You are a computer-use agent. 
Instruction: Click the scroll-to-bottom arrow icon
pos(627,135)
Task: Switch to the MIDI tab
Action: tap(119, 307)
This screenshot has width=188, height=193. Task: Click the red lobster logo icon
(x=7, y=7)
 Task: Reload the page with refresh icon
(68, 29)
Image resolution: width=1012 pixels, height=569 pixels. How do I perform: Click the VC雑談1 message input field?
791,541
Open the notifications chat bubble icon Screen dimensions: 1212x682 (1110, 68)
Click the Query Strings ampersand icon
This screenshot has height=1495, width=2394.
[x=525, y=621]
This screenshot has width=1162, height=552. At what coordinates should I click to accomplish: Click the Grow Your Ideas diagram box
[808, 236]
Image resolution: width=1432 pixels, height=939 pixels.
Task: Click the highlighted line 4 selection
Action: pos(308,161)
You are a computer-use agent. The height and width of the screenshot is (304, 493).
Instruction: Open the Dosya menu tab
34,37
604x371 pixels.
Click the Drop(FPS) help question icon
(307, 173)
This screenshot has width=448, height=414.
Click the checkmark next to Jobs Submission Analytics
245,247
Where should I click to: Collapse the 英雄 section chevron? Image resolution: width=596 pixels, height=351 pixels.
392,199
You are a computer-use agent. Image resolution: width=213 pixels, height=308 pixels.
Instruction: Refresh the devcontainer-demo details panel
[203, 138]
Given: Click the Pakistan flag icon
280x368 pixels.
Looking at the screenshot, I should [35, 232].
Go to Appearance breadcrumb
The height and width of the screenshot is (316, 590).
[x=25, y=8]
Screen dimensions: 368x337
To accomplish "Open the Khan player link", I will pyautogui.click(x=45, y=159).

## Your goal
Output the lines above as a JSON list of strings, one string per line, from the line with "You are a computer-use agent. Image" to the line with "Looking at the", both included, leaving out any blank lines.

## Output of the exercise
[
  "You are a computer-use agent. Image resolution: width=213 pixels, height=308 pixels.",
  "Instruction: Refresh the devcontainer-demo details panel",
  "[203, 138]",
  "Given: Click the Pakistan flag icon",
  "280x368 pixels.",
  "Looking at the screenshot, I should [35, 232]."
]